4. Set Default Cleaning Operations

A critical step in any data science project is ensuring the data is clean and prepared for feature engineering.

To maintain data quality during feature engineering in FeatureByte, you can centralize Cleaning Operations at the table level. This approach allows you to effectively address common issues, such as string-based datetime columns, missing values, disguised missing values (e.g., those not explicitly labeled as missing), and outliers.

We will perform cleaning operations on the NEW_APPLICATION table and CLIENT_PROFILE table, including:

  • Ignoring disguised missing values in DAYS_EMPLOYED
  • Defining the schema for the BIRTHDATE column stored as a string-based datetime

Approval Flow

In Catalogs with Approval Flow enabled, changes in table metadata, such as cleaning operations, initiate a review process. To see this in action, check out the Grocery Dataset UI Tutorials. This process helps recommend new versions of features and lists linked to these tables, ensuring that models and deployments always use versions that account for data updates and potential issues.


Step 1: Locate Columns to Be Cleaned

  1. From the menu, go to the 'Explore' section and access the Table Catalog.

    Column Description

  2. From the Table Catalog, select the NEW_APPLICATION table.

  3. Navigate to the 'Describe' tab, and click describe button to run a descriptive analysis.

    Column Description

  4. Filter the columns by clicking column filter.

    Column Description


Step 2: Ignore Disguised Missing Values in DAYS_EMPLOYED

  1. Go to the 'Columns' tab of the NEW_APPLICATION table and search for 'DAYS_EMPLOYED'.

    Column CDI

  2. Click on the critical data info edit button in edit.

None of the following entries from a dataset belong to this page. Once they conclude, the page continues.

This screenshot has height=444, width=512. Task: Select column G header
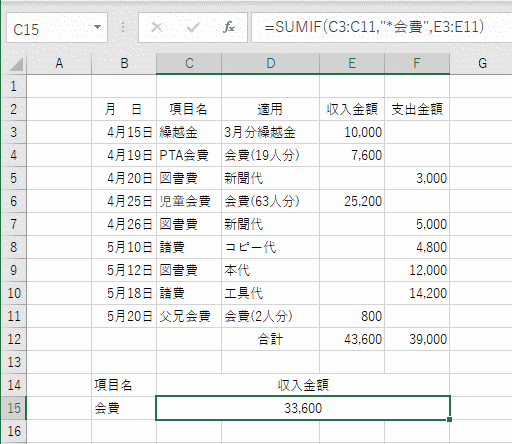(482, 63)
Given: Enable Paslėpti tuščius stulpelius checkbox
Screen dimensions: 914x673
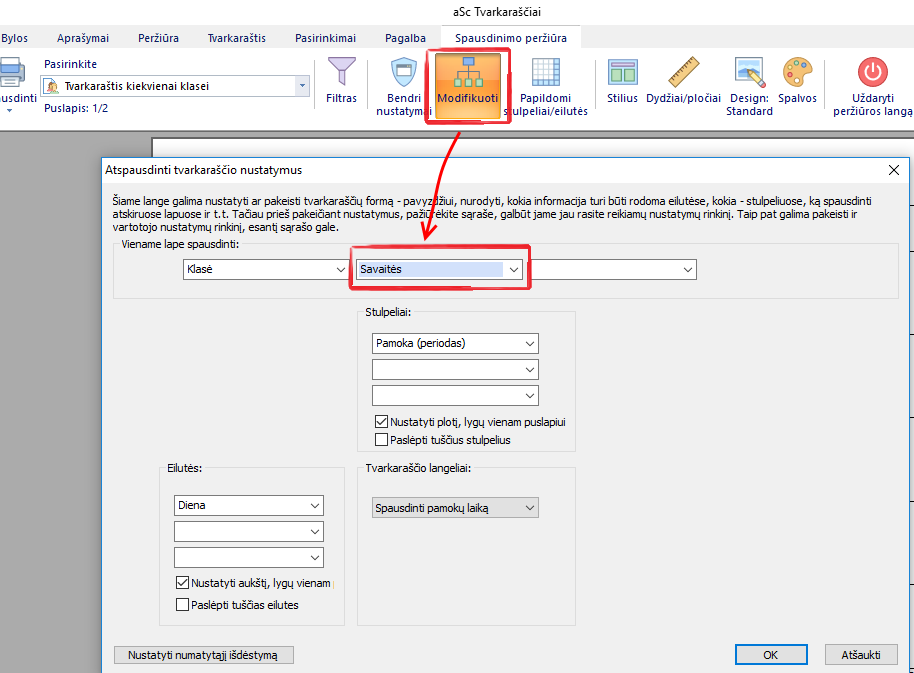Looking at the screenshot, I should 381,440.
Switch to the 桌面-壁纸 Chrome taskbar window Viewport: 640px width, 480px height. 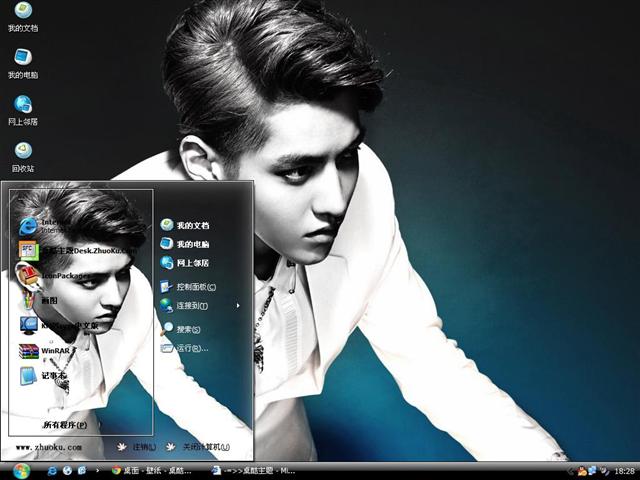tap(152, 470)
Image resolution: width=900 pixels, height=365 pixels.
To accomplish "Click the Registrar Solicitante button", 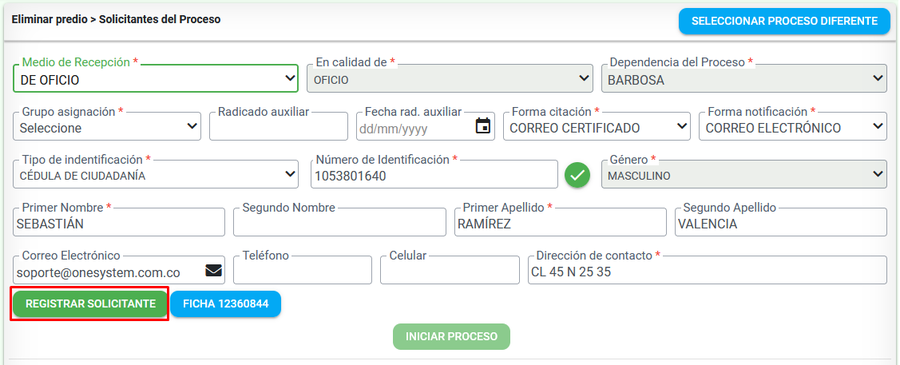I will (x=91, y=304).
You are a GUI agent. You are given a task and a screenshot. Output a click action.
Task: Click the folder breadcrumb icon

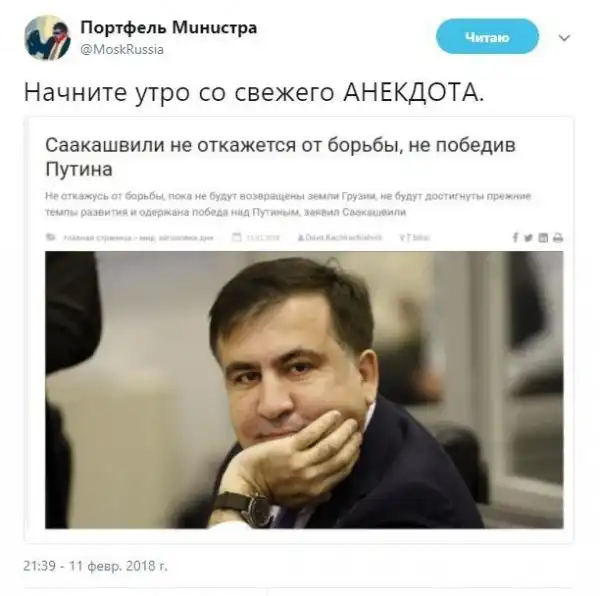[x=51, y=237]
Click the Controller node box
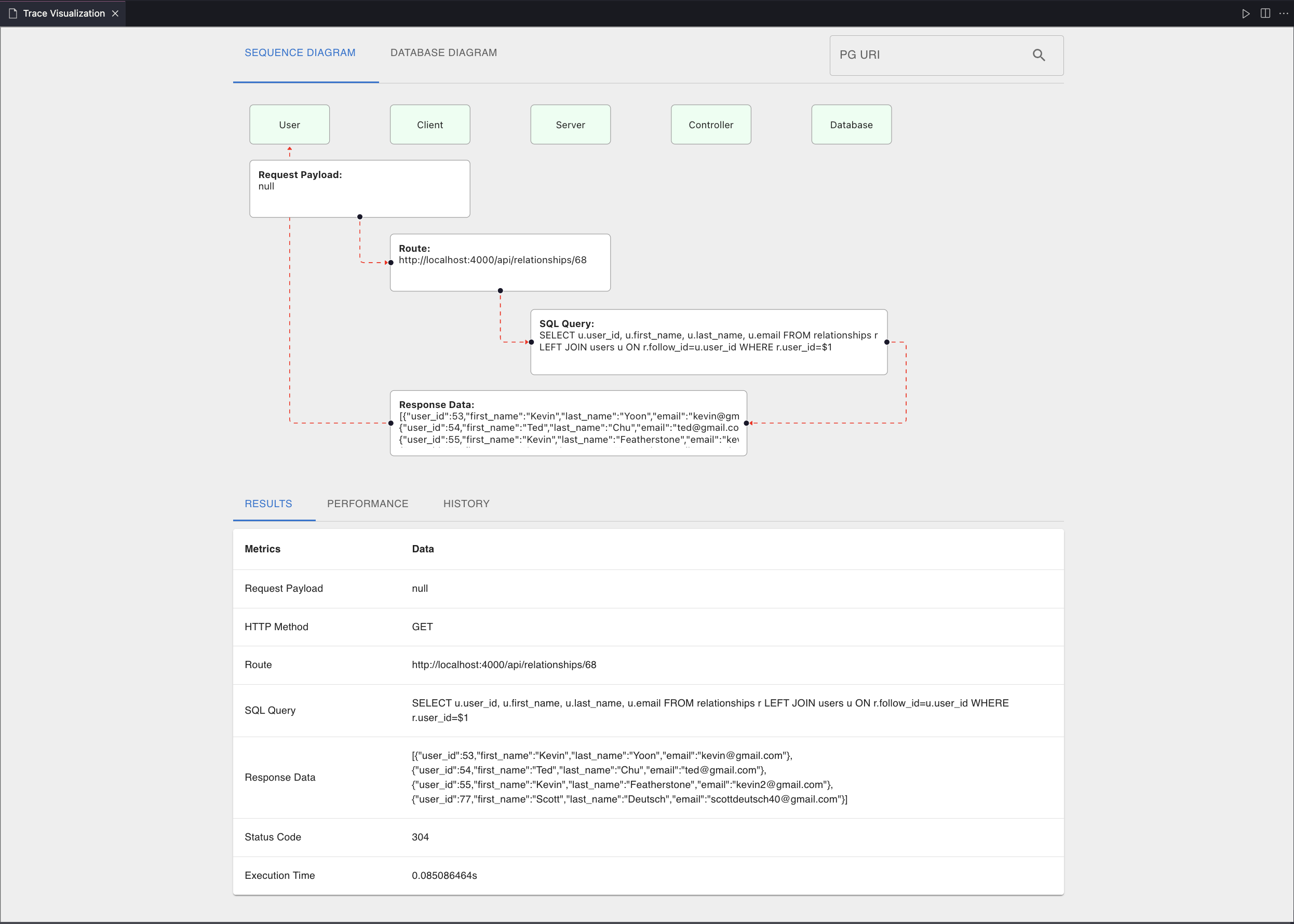This screenshot has width=1294, height=924. point(711,125)
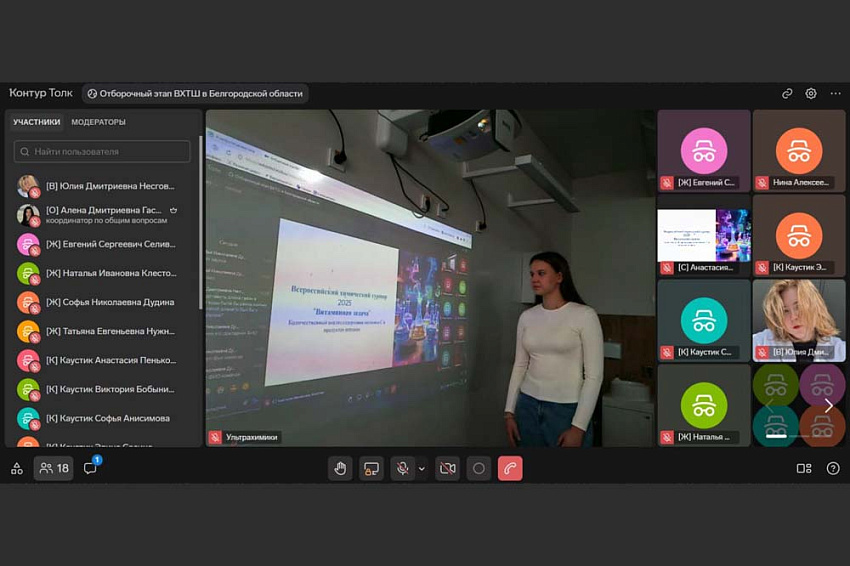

  3. Ignore disguised missing values equal to 365243.
  4. Click Apply 1 cleaning step to save the cleaning operation.

    Column CDI

  5. Review Cleaning Operations for NEW_APPLICATION table. The newly applied cleaning steps for the DAYS_EMPLOYED column should now be visible in the 'Columns' tab of the NEW_APPLICATION table.

    Column CDI

Step 3: Define the schema for the BIRTHDATE column

  1. Go to the 'Columns' tab of the CLIENT_PROFILE table and search for 'BIRTHDATE'.

  2. Click on the critical data info edit button in edit.

  3. Add its Timestamp Schema:

    • is recorded in: Local time
    • time format string: "YYYY-MM-DD"
    • timezone to convert to local time: "America/Los_Angeles".

    Column CDI

  4. Click Apply 1 cleaning step to save the cleaning operation.

    Column CDI